Abstract

Antigen stimulation induces specific CD4 T cells to change from a resting phenotype (CD45RC+) to a "memory" phenotype (CD45RC-), an isoform switch that is reversible and regulated by persisting antigen. We show here that CD4 T cells responsible for mediating allograft rejection undergo a similar CD45RC+ to CD45RC- switch irrespective of whether antigen priming results in sensitization or tolerance in vivo. Thus, skin allograft priming, designed to induce second set rejection, and a donor-specific blood transfusion (DST), designed to prolong cardiac allograft survival, will generate CD45RC- CD4 T cells that induce acute rejection when adoptively transferred to T cell-deficient athymic nude recipients. The ability of CD45RC- T cells, obtained from DST donors, to induce graft rejection was prevented by giving nude recipients a DST 14, 28 or even 56 days before grafting and T cell transfer. Thus, prolonged allograft survival in rats after DST was found to be strongly linked with persisting alloantigen from the blood transfusion but was not associated with detectable microchimerism.

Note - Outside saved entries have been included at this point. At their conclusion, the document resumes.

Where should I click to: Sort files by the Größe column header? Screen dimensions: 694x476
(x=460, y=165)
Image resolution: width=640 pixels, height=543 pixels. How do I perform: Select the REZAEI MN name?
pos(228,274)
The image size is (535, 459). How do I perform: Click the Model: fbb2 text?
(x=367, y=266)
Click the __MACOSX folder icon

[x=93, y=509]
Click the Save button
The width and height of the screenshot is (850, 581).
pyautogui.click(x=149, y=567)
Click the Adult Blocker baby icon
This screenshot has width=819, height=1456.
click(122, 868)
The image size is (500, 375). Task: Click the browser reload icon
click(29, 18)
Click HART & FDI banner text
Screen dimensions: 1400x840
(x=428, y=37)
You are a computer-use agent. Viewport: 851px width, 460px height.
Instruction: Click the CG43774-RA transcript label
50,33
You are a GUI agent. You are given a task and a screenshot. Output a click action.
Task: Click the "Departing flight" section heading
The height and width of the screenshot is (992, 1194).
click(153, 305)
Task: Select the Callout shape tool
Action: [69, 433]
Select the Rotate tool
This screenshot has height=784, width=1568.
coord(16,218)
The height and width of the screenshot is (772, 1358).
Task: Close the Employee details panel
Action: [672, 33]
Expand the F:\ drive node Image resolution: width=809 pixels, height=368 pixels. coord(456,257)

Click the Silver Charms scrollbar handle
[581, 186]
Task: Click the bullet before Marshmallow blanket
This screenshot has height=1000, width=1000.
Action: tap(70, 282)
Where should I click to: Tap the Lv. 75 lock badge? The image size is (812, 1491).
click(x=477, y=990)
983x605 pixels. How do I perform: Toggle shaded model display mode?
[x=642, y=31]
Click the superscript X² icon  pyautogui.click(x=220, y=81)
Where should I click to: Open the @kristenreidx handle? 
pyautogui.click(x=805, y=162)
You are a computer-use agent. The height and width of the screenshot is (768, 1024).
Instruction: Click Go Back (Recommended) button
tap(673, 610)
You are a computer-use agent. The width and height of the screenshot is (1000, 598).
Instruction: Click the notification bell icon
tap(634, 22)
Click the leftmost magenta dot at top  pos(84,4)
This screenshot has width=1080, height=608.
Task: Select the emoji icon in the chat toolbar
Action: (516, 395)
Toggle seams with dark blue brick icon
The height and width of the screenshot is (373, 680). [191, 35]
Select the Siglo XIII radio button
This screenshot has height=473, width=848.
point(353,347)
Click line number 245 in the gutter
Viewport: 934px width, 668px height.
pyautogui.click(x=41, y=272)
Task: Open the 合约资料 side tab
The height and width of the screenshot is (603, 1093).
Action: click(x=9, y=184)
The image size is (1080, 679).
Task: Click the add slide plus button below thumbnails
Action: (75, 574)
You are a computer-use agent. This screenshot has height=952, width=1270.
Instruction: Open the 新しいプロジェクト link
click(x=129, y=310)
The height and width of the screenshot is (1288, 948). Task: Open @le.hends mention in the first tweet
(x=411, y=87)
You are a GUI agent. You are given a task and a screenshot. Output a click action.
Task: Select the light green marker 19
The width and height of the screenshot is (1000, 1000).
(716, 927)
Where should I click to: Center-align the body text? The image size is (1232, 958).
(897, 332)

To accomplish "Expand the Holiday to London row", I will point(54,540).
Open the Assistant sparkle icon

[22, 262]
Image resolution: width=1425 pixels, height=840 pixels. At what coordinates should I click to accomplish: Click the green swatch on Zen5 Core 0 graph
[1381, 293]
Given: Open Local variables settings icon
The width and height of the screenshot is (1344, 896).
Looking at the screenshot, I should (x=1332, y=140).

Importantly, CD45RC- T cells from skin graft-primed animals were similarly prevented from inducing rejection by residual DST-derived alloantigen. The investigation shows (1) that an allogeneic blood transfusion primes (not tolerizes) alloreactive CD4 T cells and (2) that residual DST-derived alloantigen can block the action of specifically primed "memory" CD4 T cells. These findings have implications for understanding immunological memory.